[Collected data entries]
************
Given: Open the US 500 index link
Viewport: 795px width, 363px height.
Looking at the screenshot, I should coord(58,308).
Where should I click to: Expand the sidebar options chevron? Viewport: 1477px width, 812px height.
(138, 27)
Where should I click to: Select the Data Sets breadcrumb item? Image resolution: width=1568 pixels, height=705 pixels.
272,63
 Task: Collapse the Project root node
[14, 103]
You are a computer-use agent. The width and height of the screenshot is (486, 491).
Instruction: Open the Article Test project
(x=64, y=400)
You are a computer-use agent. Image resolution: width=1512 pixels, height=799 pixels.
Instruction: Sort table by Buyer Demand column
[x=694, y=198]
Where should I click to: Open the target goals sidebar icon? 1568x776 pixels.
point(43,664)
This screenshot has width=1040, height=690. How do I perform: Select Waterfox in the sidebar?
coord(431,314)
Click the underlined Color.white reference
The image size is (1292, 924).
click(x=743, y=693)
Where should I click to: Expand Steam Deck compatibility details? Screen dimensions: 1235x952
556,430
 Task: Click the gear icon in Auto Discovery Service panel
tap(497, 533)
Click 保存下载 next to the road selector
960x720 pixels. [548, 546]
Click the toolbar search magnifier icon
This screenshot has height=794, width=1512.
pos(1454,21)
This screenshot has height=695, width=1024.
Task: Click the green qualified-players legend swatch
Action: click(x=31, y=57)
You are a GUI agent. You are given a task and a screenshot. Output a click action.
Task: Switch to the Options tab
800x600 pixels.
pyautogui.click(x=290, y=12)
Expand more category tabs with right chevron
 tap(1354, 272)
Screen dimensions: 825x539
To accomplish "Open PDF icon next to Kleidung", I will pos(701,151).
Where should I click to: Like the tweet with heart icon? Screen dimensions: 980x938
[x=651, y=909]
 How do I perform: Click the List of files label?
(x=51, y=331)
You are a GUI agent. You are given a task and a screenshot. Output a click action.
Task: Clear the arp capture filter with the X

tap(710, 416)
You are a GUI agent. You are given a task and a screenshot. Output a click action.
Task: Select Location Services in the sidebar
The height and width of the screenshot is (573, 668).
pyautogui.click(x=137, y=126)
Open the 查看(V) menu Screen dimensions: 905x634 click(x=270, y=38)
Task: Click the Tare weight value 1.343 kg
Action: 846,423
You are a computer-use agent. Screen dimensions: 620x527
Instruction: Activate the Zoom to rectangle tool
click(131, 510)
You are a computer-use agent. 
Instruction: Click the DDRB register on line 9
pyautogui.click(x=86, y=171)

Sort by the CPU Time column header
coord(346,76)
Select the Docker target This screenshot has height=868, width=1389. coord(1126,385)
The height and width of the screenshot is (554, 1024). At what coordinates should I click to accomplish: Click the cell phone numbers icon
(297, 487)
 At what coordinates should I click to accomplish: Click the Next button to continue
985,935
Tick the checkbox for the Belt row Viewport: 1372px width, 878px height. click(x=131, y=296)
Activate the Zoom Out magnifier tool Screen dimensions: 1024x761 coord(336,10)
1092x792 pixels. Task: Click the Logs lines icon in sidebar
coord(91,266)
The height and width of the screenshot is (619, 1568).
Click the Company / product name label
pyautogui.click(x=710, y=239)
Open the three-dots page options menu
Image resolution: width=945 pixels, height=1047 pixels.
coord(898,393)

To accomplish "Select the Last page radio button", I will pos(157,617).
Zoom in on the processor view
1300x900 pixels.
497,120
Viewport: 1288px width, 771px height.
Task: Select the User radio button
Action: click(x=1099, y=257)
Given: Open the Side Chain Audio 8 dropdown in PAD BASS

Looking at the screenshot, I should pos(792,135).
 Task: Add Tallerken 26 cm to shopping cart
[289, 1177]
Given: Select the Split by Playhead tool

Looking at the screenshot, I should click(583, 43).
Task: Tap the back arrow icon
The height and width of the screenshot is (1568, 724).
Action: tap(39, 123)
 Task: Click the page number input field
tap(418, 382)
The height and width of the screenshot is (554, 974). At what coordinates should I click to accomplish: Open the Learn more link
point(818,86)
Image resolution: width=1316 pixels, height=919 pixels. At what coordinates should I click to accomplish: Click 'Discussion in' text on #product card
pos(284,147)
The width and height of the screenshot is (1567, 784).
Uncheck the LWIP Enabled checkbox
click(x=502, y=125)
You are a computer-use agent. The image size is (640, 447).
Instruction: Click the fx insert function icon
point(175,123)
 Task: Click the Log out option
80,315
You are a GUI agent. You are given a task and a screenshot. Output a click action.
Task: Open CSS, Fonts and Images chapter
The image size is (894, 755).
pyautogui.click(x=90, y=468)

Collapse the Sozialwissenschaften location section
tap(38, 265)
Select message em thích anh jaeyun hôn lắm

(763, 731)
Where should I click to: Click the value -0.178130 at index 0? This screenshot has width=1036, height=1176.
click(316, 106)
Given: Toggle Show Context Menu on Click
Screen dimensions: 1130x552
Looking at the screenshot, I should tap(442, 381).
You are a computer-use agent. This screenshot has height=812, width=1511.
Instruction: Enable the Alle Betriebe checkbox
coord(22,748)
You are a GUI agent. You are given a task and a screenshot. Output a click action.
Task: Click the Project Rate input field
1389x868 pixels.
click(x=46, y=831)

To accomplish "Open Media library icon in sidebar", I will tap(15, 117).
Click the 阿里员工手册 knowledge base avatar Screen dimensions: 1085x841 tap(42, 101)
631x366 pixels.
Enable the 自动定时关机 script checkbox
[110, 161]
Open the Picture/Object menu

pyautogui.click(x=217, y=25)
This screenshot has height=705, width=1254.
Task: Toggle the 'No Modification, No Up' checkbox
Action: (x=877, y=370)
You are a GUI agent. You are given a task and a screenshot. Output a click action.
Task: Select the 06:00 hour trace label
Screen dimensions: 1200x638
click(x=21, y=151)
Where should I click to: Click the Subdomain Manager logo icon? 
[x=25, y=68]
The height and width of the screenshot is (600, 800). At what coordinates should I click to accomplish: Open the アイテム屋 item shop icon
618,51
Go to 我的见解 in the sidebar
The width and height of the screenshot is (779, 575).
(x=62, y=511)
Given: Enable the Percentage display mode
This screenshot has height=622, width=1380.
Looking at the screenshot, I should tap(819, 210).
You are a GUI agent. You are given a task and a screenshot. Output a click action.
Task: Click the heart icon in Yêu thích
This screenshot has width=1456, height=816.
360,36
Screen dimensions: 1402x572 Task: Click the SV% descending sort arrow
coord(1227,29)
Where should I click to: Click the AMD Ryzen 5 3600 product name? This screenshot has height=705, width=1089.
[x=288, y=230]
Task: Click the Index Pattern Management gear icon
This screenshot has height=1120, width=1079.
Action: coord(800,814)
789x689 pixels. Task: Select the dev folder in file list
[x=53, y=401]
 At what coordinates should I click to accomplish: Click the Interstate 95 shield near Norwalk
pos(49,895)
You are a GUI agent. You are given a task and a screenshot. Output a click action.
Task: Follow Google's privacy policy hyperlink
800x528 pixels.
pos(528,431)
************
## Task item
Return only the part of the records above that opens with the line containing "Screen dimensions: 1402x572" and closes with the line containing "Task: Click the Index", ends included.

## Output for this task
Screen dimensions: 1402x572 Task: Click the SV% descending sort arrow
coord(1227,29)
Where should I click to: Click the AMD Ryzen 5 3600 product name? This screenshot has height=705, width=1089.
[x=288, y=230]
Task: Click the Index Pattern Management gear icon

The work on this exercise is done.